Hermes Agent Overtakes OpenClaw to Lead Global Token Consumption
Hermes Agent, an open‑source autonomous‑agent framework from Nous Research, has surpassed OpenClaw to become the top token consumer on OpenRouter, offering self‑evolving skills, persistent cross‑session memory, multi‑environment execution, and extensive IM integration while addressing security and deployment challenges.
Hermes Agent (the "Hermes" intelligent agent) has risen to the top of the OpenRouter global token‑consumption leaderboard, overtaking OpenClaw. In the current month it frequently invokes the five leading models: Xiaomi MiMo‑V2‑Pro, MiniMax M2.7, NVIDIA Nemotron 3 Super, Step 3.5 Flash, and Tencent Hy3 preview.
Developed and open‑sourced by the Silicon Valley AI research group Nous Research, Hermes Agent quickly amassed over 100 k GitHub stars after its February 2026 release. Marketed as “The agent that grows with you,” it is released under the MIT license and is nicknamed “Hermes” in Chinese communities.
The framework features a self‑evolving skill system: after completing a task it automatically analyses the execution trace, extracts high‑frequency operation patterns and packages them as reusable skills . In a three‑month test, 65 % of newly created tasks could directly invoke existing skills.
Hermes Agent provides persistent cross‑session memory through a four‑layer mechanism built on SQLite + FTS5, ensuring that user preferences, historical tasks, and goals survive device reboots or platform switches.
It supports one‑to‑one spawning of sub‑agents for specialized jobs (e.g., performance testing, vulnerability scanning).

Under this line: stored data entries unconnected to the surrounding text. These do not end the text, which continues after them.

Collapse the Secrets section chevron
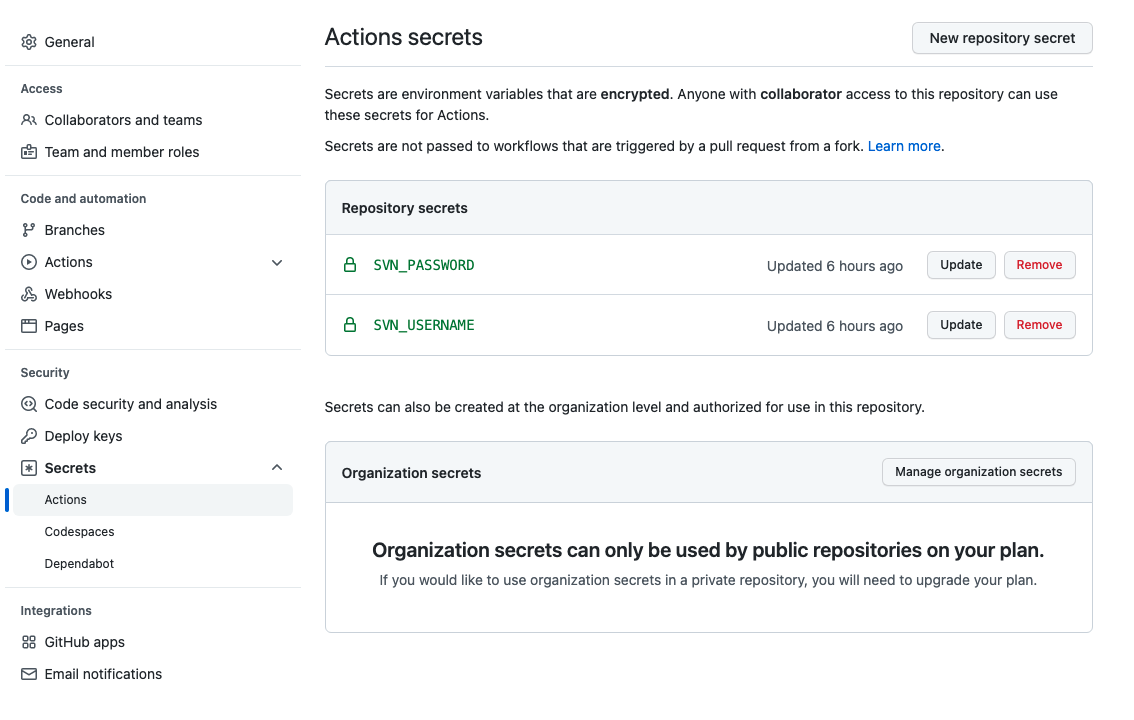The height and width of the screenshot is (720, 1134). point(277,468)
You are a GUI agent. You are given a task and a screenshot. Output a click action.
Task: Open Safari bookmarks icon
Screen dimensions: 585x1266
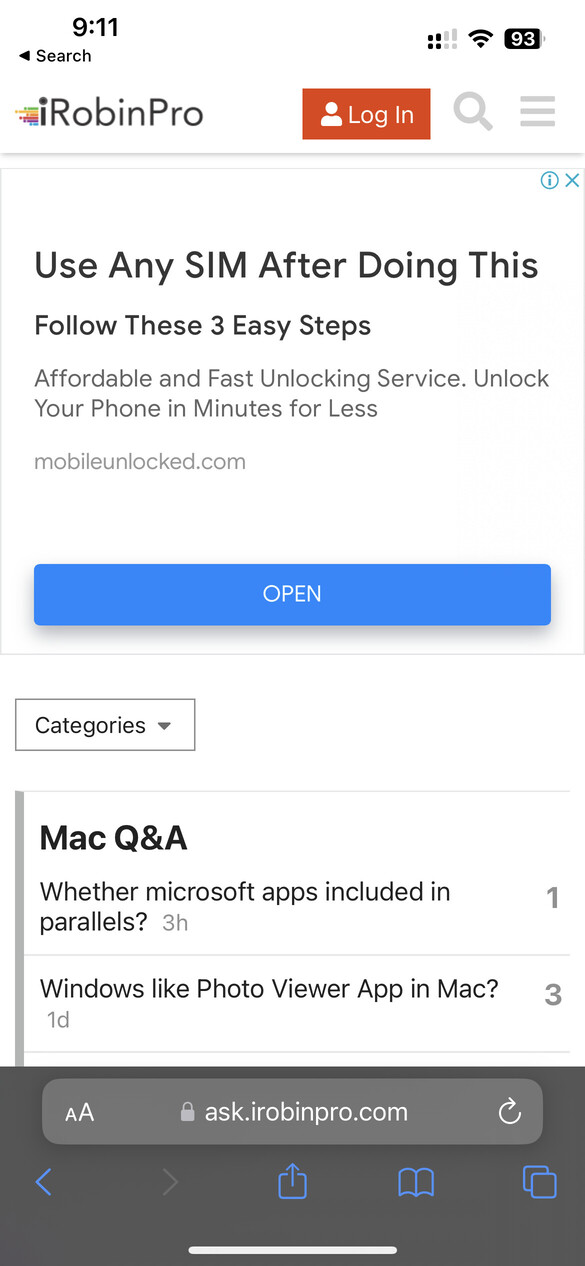click(x=416, y=1183)
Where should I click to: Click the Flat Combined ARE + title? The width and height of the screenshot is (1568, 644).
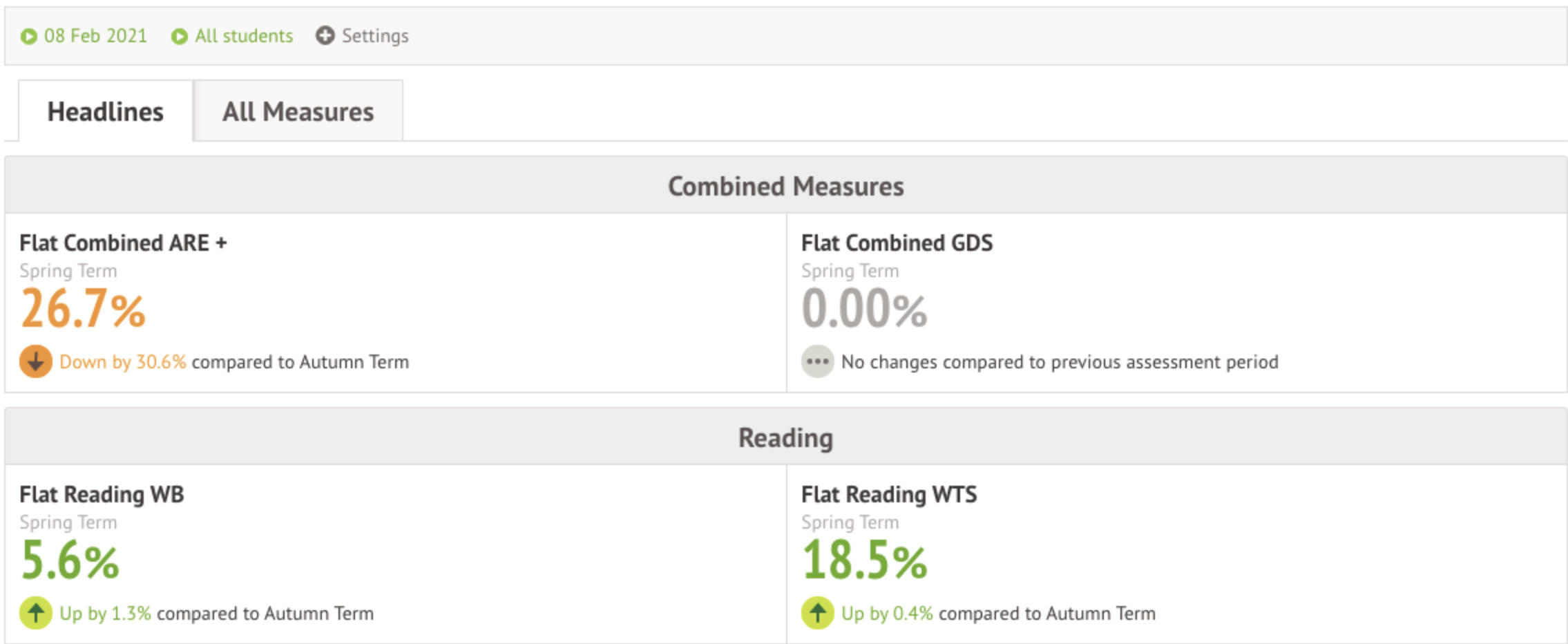click(123, 243)
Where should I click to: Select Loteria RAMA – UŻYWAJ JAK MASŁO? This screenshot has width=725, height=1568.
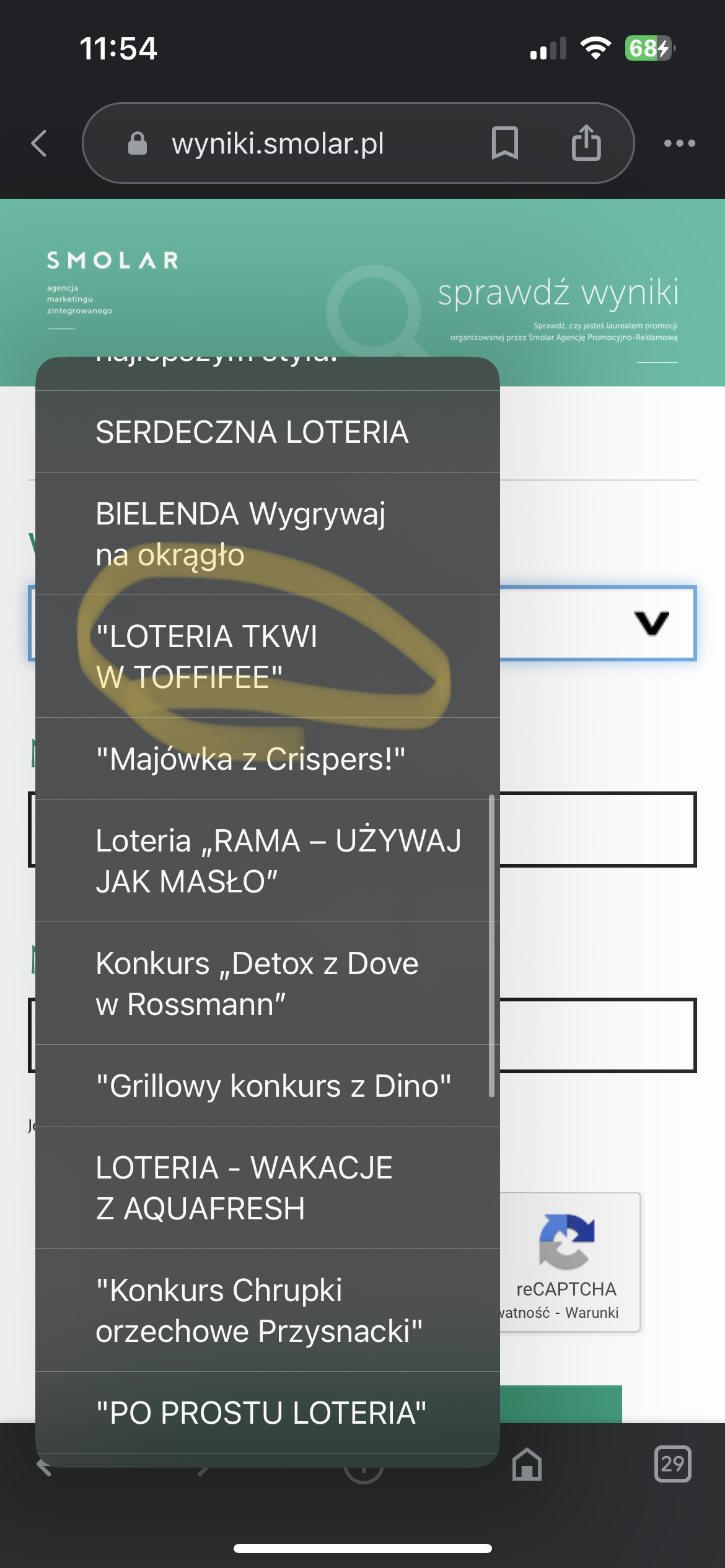(278, 861)
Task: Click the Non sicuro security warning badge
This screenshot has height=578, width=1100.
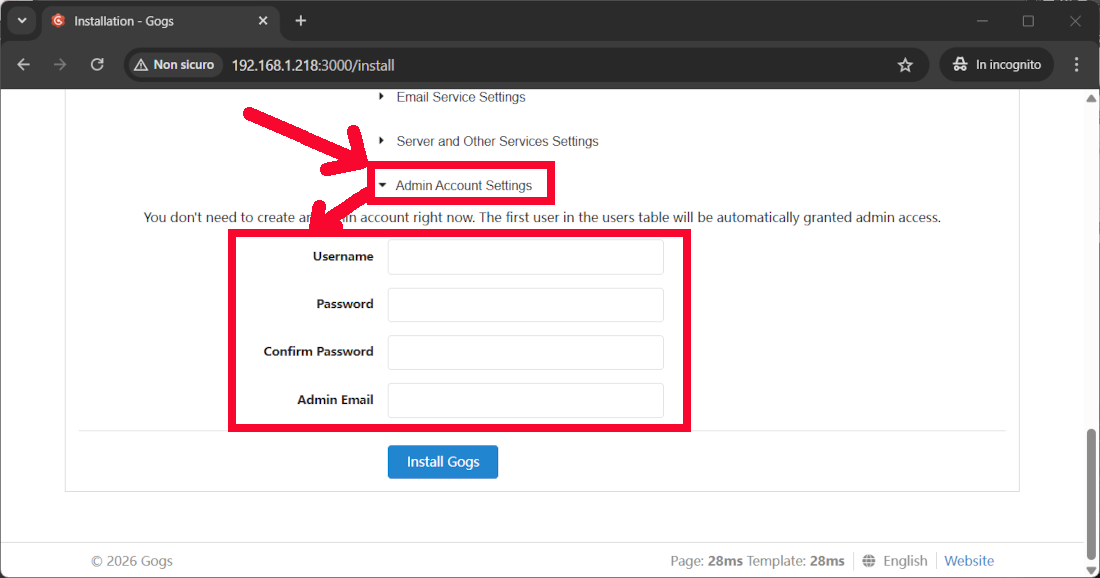Action: coord(173,65)
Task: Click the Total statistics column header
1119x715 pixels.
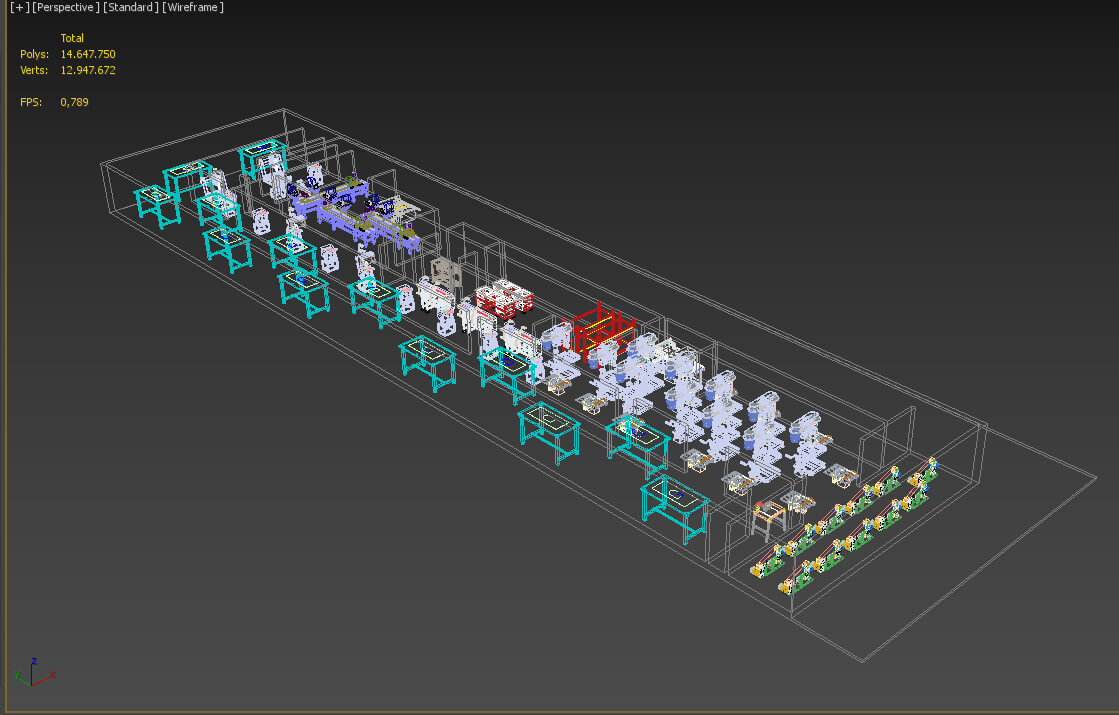Action: pos(72,38)
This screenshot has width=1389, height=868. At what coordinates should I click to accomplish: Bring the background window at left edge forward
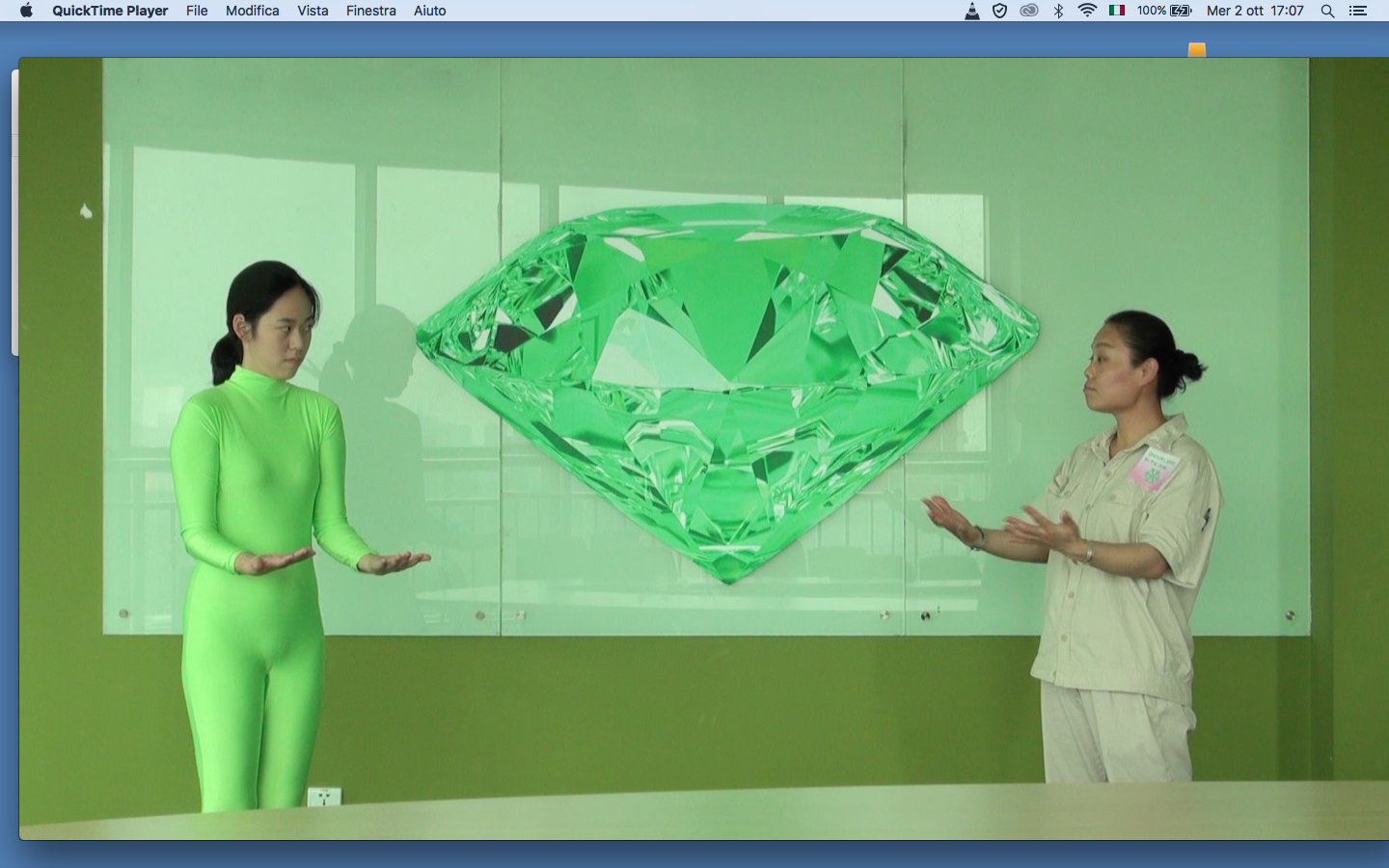(x=14, y=212)
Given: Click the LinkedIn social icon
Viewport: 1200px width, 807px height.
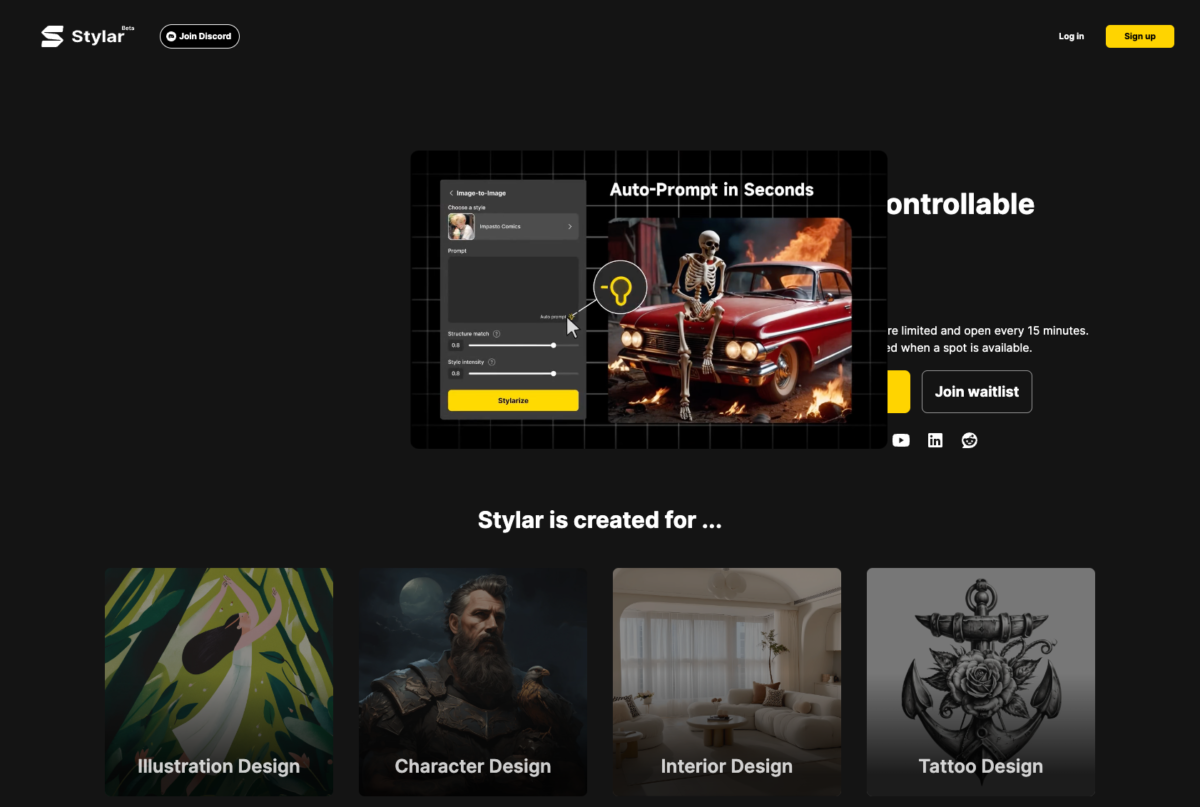Looking at the screenshot, I should pyautogui.click(x=935, y=440).
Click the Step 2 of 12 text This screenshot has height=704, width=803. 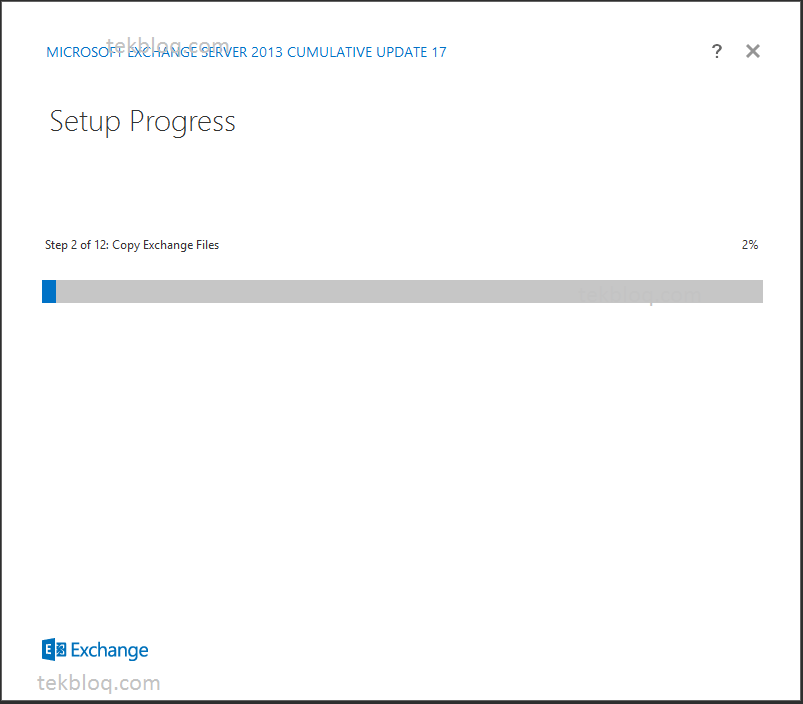(77, 245)
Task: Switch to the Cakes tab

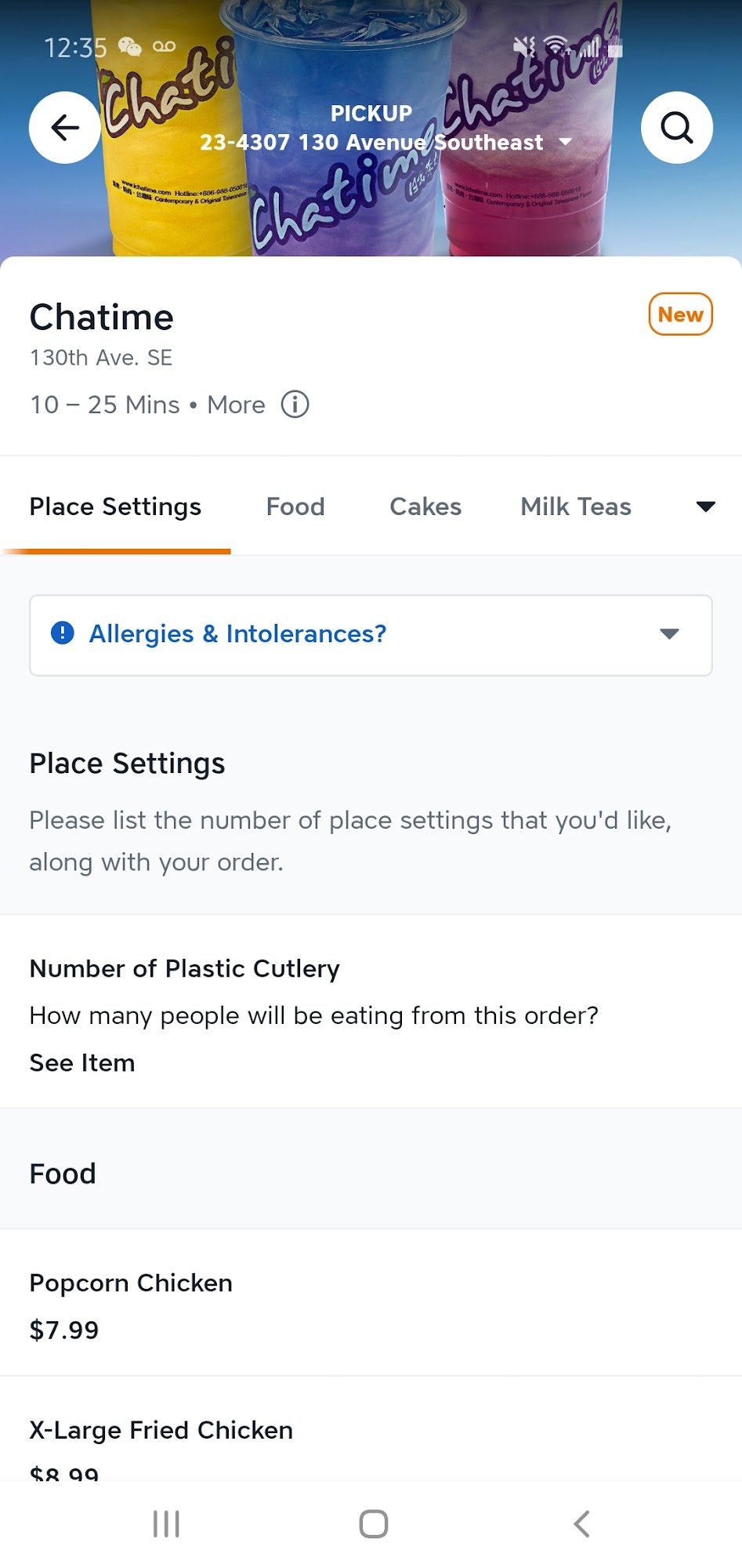Action: tap(425, 506)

Each sub‑agent runs with an independent dialogue context, terminal, and Python RPC environment, keeping the main workflow unaffected.
Six execution environments are available: a local sandbox, Docker containers, SSH remote hosts, Singularity image packages, and on‑demand cloud environments such as Modal, isolating sensitive tasks from the host file system.
Hermes Agent integrates with major instant‑messaging platforms—including Telegram, Discord, Slack, WhatsApp, Signal, DingTalk, Feishu, and WeChat Work—allowing users to connect the agent by scanning a QR code.
Before modifying files, the system automatically saves a snapshot of the working directory; users can restore it with a single /rollback command, a feature not natively offered by OpenClaw.
In contrast, OpenClaw is a gateway‑first platform founded by Peter Steinberger and now maintained by an independent foundation. It emphasizes broad connectivity (over 50 downstream channels) and a rich community skill store with thousands of plugins. Its static “skill shop” model provides strong controllability and strict version management, making it suitable for highly regulated environments.
However, OpenClaw’s single‑point‑of‑truth gateway design can become a large attack surface. Reported CVEs such as CVE‑2026‑44112 and CVE‑2026‑43574, along with Shodan scans showing more than 100 k publicly exposed instances, highlight security concerns. Frequent Docker updates and bug fixes increase deployment complexity, and repeated API calls can cause token costs to balloon.
Hermes Agent, being newer, has not yet been assigned any agent‑related CVEs, but its youth means potential vulnerabilities may still be undiscovered. The framework ships with default local or Docker isolation sandboxes to enhance out‑of‑the‑box security.
Overall, Hermes Agent offers a simpler installation experience via an interactive wizard, dynamic skill reuse that reduces repetitive token expenditure, and a design that appeals to personal users seeking an “out‑of‑the‑box” autonomous assistant.